Crystal N Marconett a,b,c,, Beiyun Zhou c,d, Kimberly D Siegmund c,e, Zea Borok b,c,d, Ite A Laird-Offringa a,b,c
PMCID: PMC4203668  NIHMSID: NIHMS602879  PMID: 25343132

Abstract

Cell-type specific gene regulation is a key to gaining a full understanding of how the distinct phenotypes of differentiated cells are achieved and maintained. Here we examined how changes in transcriptional activation during alveolar epithelial cell (AEC) differentiation determine phenotype.
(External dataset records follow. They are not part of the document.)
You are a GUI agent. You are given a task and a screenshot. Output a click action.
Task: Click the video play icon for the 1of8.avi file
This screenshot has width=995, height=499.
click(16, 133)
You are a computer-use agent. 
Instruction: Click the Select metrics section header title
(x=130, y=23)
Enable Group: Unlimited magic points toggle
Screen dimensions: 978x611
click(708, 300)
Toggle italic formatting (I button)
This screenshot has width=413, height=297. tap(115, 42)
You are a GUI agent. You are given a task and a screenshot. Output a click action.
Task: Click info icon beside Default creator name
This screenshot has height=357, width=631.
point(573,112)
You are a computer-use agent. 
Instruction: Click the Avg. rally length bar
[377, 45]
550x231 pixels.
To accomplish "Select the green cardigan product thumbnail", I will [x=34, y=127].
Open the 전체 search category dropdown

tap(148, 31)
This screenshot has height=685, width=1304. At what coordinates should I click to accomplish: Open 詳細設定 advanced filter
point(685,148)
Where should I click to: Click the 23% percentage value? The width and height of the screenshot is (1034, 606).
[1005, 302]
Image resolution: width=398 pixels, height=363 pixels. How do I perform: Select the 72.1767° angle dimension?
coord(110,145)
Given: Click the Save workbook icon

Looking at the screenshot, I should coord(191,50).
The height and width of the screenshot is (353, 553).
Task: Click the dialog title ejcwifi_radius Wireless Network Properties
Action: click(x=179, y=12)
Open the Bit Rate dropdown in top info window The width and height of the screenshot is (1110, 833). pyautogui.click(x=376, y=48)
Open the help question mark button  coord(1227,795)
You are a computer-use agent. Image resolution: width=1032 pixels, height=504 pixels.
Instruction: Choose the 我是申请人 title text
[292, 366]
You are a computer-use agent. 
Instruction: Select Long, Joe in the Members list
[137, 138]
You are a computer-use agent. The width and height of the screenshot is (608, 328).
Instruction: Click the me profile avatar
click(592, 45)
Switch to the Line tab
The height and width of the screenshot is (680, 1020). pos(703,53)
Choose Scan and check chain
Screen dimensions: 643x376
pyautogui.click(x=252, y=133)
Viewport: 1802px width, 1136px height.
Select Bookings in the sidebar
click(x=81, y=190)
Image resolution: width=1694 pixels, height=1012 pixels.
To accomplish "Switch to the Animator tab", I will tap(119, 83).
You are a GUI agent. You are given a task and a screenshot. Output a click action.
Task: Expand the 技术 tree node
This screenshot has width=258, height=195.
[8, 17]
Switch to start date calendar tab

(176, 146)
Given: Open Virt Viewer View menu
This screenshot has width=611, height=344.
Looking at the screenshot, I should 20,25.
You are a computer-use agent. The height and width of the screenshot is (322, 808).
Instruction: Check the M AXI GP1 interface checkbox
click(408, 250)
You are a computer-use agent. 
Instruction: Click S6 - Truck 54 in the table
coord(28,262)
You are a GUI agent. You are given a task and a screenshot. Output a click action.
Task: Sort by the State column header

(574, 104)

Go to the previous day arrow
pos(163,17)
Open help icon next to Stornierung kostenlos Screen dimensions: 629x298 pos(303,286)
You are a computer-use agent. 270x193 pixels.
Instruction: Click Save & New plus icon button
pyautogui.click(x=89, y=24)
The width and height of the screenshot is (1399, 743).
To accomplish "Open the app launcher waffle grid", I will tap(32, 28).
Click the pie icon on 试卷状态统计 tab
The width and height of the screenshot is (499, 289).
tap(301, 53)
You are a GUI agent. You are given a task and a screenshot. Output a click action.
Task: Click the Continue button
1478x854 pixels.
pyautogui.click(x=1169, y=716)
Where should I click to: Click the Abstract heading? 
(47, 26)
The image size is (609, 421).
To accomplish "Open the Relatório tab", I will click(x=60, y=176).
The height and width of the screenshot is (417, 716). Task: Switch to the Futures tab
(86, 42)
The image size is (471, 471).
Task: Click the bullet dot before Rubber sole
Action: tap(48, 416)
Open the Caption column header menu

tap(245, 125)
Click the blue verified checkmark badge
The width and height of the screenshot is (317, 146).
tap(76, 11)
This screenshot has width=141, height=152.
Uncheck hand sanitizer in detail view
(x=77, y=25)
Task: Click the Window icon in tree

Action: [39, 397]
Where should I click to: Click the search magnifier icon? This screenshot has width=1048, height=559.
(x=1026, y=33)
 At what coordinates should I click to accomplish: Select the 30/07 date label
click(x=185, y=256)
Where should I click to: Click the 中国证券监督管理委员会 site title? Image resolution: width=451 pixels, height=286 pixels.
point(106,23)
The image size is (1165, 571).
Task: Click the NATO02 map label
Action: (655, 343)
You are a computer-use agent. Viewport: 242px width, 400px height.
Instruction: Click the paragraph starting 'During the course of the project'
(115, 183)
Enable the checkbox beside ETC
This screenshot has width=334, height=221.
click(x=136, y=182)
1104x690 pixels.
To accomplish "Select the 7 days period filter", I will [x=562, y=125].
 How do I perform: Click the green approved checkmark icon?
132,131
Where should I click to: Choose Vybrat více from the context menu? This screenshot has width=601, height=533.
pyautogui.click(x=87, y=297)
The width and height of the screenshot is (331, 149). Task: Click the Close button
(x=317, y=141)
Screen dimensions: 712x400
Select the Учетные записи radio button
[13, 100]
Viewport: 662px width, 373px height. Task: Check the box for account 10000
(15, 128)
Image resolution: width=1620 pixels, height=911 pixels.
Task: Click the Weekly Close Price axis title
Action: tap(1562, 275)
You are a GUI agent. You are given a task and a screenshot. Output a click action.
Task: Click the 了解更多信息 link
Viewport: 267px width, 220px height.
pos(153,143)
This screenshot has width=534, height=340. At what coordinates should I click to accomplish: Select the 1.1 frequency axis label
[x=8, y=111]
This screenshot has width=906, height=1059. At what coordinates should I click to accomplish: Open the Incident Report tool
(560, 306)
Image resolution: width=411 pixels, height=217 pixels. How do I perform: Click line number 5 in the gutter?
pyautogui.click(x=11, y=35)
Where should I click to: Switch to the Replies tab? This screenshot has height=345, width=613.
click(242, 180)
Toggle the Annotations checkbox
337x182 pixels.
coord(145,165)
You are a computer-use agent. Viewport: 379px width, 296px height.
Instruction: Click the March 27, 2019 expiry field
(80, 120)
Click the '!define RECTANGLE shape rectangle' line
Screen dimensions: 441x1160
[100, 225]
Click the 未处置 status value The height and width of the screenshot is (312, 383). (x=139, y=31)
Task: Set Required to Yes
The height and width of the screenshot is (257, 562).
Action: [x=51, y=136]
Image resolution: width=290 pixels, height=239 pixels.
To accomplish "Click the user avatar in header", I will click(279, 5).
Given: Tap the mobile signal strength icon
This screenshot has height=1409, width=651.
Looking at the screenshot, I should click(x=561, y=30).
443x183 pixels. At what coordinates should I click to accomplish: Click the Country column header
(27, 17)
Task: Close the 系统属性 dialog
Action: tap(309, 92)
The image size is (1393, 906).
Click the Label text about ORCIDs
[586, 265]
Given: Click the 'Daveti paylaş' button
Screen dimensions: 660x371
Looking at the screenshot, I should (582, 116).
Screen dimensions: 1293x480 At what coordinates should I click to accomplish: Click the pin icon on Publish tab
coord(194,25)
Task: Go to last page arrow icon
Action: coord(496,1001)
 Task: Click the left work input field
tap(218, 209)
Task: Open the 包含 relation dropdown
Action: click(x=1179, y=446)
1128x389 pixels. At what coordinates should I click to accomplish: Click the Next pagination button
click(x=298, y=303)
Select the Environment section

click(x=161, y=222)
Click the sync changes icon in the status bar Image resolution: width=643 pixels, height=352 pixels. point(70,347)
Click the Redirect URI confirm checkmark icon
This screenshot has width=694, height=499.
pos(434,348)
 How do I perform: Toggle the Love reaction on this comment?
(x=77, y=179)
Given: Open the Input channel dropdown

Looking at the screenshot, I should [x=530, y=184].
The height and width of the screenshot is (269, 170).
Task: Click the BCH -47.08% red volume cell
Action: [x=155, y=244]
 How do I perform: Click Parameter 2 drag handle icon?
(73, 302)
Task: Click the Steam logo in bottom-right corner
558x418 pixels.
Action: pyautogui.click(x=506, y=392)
We performed transcriptomic profiling using in vitro differentiation of human and rat primary AEC. This model recapitulates in vitro an in vivo process in which AEC transition from alveolar type 2 (AT2) cells to alveolar type 1 (AT1) cells during normal maintenance and regeneration following lung injury. Here we describe in detail the quality control, preprocessing, and normalization of microarray data presented within the associated study (Marconett et al., 2013). We also include R code for reproducibility of the referenced data and easily accessible processed data tables.

Keywords: Alveolar epithelial cells, Differentiation, Transcriptomic analysis


Specifications
Human gene expression Rat gene expression
Organism Homo sapiens Rattus norvegicus
Tissue Primary alveolar epithelial cells Primary alveolar epithelial cells
Platform Illumina HT12v4 Illumina RatRef-12
GEO accession ID GSE38569 GSE38570

Direct link to deposited data SuperSeries (containing both datasets)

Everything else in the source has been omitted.